Natura ed evoluzione dell’istituto
Legittimità dell’Affidamento Diretto a Società Miste
Legittimità dell’Affidamento Diretto a Società Miste

Introdotte dalla Legge 142 del 1990, nonché disciplinate da numerose modifiche ed integrazioni apportate da diversi Governi nel corso degli ultimi 25 anni, le “società miste” sono un particolare modello societario composto da capitale pubblico misto a capitale privato. Se la maggioranza del capitale è pubblico si parla di “società miste a prevalente capitale pubblico”, viceversa, se a detenere la maggioranza delle azioni societarie sono degli imprenditori privati si parla di “società miste con capitale pubblico minoritario”.

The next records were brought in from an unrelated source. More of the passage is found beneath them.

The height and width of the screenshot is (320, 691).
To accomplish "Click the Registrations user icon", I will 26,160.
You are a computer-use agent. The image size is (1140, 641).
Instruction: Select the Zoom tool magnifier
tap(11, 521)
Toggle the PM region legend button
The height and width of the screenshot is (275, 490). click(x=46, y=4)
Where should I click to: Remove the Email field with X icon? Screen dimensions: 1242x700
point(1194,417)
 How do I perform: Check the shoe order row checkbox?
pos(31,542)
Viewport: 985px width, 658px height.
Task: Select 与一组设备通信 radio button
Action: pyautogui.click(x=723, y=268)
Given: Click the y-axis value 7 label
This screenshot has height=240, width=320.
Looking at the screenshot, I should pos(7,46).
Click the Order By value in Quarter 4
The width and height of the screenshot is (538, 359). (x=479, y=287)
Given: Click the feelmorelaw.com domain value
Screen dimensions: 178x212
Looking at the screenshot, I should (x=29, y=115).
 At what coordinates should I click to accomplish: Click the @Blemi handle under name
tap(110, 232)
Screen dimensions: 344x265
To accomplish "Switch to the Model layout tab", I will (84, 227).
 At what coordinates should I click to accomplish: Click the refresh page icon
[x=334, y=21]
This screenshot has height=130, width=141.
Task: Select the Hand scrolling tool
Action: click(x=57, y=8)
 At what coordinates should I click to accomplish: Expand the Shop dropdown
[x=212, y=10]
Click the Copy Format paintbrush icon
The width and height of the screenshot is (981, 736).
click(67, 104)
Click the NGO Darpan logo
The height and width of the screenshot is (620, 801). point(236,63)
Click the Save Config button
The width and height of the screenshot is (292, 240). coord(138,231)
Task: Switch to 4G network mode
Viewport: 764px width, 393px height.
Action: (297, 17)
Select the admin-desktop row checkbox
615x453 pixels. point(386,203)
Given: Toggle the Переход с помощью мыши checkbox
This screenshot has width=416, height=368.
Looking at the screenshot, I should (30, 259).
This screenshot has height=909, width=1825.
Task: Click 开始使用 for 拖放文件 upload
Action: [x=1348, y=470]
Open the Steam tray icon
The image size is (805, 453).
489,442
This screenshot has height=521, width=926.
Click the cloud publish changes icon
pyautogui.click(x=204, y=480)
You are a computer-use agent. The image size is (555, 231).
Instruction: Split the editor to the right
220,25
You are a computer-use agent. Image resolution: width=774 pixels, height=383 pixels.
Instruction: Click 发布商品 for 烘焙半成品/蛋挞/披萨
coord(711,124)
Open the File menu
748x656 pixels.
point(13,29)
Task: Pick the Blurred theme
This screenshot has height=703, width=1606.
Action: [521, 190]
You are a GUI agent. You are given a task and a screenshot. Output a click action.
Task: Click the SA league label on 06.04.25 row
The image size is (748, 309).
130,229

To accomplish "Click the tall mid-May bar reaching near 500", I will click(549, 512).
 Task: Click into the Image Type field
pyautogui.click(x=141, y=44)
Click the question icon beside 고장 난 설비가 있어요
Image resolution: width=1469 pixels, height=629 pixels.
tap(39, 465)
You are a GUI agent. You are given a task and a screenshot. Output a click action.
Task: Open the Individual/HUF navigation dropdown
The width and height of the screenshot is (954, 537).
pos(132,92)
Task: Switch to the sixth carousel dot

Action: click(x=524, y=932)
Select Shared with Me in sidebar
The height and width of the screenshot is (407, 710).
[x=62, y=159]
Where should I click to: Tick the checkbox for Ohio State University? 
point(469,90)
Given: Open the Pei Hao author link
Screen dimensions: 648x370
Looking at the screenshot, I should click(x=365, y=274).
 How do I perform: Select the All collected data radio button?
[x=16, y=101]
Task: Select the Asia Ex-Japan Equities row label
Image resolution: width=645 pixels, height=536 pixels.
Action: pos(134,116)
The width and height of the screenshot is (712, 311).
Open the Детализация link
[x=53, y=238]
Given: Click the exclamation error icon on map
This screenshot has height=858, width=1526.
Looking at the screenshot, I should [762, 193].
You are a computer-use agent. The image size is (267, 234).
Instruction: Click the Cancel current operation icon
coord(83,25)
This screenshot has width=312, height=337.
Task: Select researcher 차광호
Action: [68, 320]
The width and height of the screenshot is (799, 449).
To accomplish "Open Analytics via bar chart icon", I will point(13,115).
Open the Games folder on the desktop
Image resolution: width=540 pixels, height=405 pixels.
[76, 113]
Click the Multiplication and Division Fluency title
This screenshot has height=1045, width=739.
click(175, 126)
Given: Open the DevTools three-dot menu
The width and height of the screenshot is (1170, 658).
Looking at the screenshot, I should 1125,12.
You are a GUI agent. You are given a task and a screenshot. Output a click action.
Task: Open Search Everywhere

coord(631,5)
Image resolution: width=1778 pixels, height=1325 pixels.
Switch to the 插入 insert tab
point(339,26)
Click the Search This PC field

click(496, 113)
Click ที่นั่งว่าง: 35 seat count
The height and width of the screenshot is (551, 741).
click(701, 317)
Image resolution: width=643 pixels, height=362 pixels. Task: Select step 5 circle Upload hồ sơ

Dette società hanno conosciuto il favor del legislatore, poiché dotate di maggiore flessibilità ed adattabilità rispetto ad altre forme di gestione dei servizi pubblici, in quanto in grado di consentire un sistema di co-gestione con il coinvolgimento sia dell’ente locale che di professionalità private.

Le società a capitale pubblico maggioritario, presentando un forte collegamento con i fini istituzionali dell’ente pubblico, rispondono all’esigenza di separare le responsabilità dell’ente da quella connessa alla gestione del servizio, che è reso più snello e dinamico; quelle a partecipazione pubblica minoritaria, invece, sono idonee alla gestione dei servizi, a rilevanza economica, per il cui svolgimento sia necessario disporre di cospicui investimenti finalizzati a costituire od innovare strutture di supporto.

La giurisprudenza amministrativa ha definito le società miste – quanto meno con riguardo a quelle con maggioranza di capitale pubblico – come “moduli organizzativi dell’ente locale a preminente connotazione pubblicistica” (come confermato dal Consiglio di Stato, nell’Adunanza Generale del 16 maggio 1996).

Questa ricostruzione si avvale anche del principio della neutralità della forma societaria rispetto al conseguimento dello scopo pubblicistico (scopo di per sé non in contrasto con il fine societario lucrativo previsto dall’articolo 2247 del Codice Civile), così giustificando, sotto il profilo organizzativo e gestionale, la prassi dell’affidamento diretto del servizio a società a capitale pubblico di maggioranza, senza previa procedura di evidenza pubblica (c.d. affidamento diretto a società miste).

Una disciplina compiuta si è avuta successivamente, nella sentenza della Corte di Giustizia Europea, sezione II, del 17 luglio 2008, nella causa C-371/05, in cui venne sottolineata l’obbligatoria presenza, in maniera assai penetrante, del “controllo analogo” tipico delle “società in house”, soprattutto nelle società a partecipazione pubblica in cui però era presente la peculiare caratteristica della partecipazione azionaria privata.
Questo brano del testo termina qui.